Oat roots, resistant to victorin, were exposed for periods of 4, 10, and 20 hr to solutions which contained 200 units of victorin/ml. In roots exposed for 4 hr and fixed in KMnO4, cortical cells had densely stained walls, hypersecretory Golgi dictyosomes with densely stained vesicles, and more or less parallel profiles of the endoplasmic reticulum. These features, which are not found in the cortex of non-treated roots, are similar to those described in susceptible roots exposed to much lower concentrations of victorin. In resistant roots treated with victorin for 4 hr, a few individual cells or isolated groups of 2-4 cells were severely disrupted, with only mitochondria recognizable as relatively intact organelles. These disrupted cells were similar to severely damaged exterior cells of victorin-treated susceptible roots. Resistant roots treated with victorin for 10 and 20 hr showed the same effects as those treated for 4 hr, except that some had unusually large Golgi vesicles and a few cells completely disrupted, with not even mitochondria recognizable.
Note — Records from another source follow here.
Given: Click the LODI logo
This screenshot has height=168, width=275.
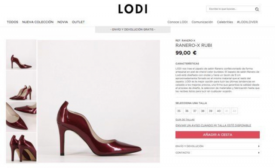Looking at the screenshot, I should (133, 9).
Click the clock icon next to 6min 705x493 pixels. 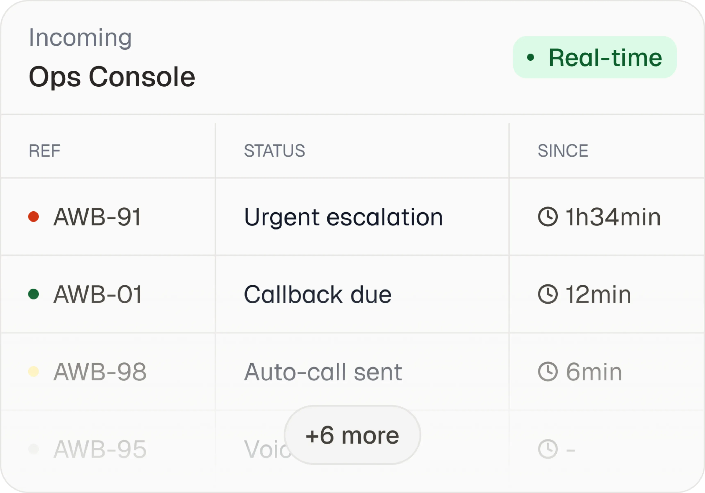tap(548, 372)
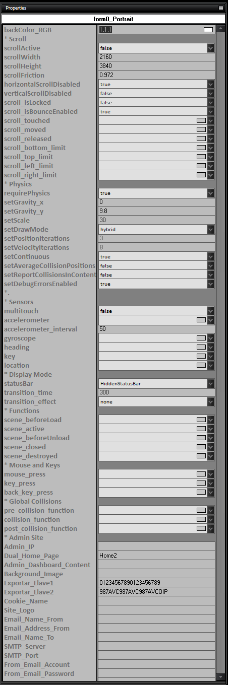Click the location event picker icon

[201, 366]
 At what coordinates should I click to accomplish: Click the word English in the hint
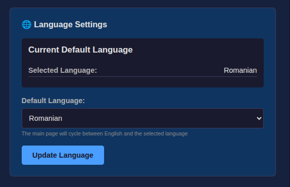[x=113, y=134]
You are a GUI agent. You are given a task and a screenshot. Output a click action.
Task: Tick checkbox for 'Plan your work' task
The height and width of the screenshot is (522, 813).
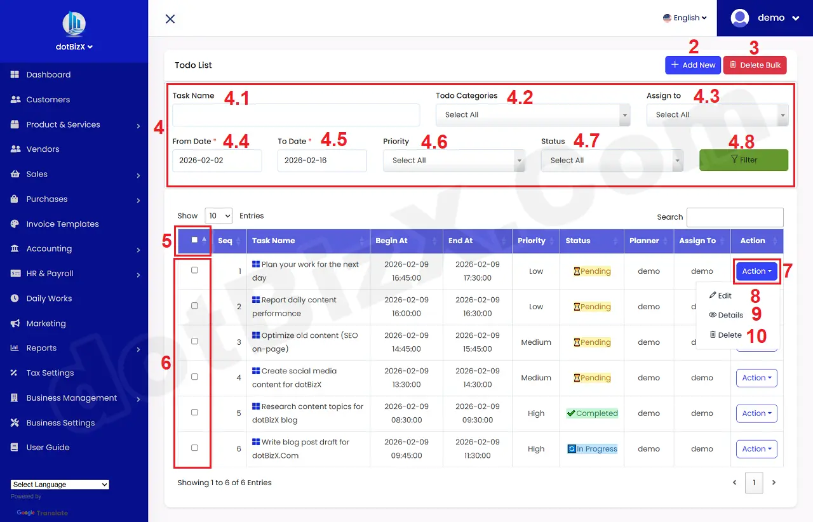(x=194, y=271)

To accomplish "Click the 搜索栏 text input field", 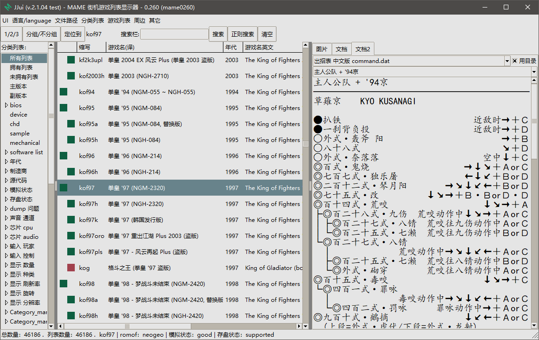I will (174, 34).
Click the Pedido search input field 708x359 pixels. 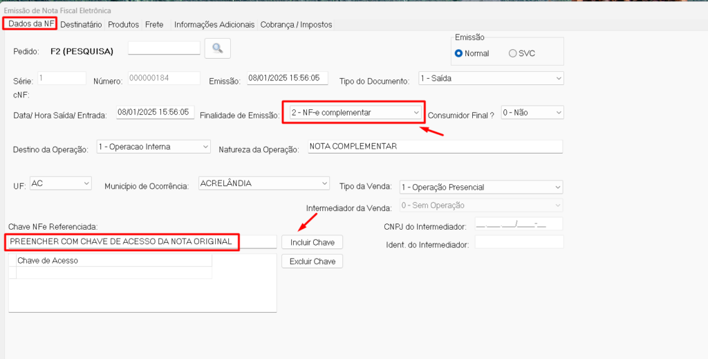[x=164, y=48]
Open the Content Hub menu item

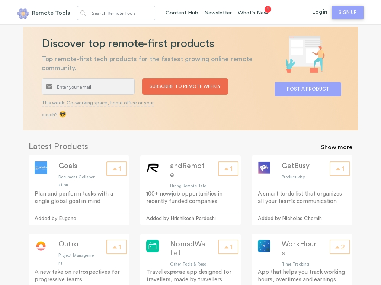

Cell wall lesions which are abundant in susceptible roots treated with victorin were not found in treated resistant roots. These results are consistent with physiological data, which indicate that at high concentrations, victorin induces in resistant tissues many of the changes found in susceptible tissues exposed to very low concentrations of this pathotoxin.

Additional keywords: Helminthosporium victoriae.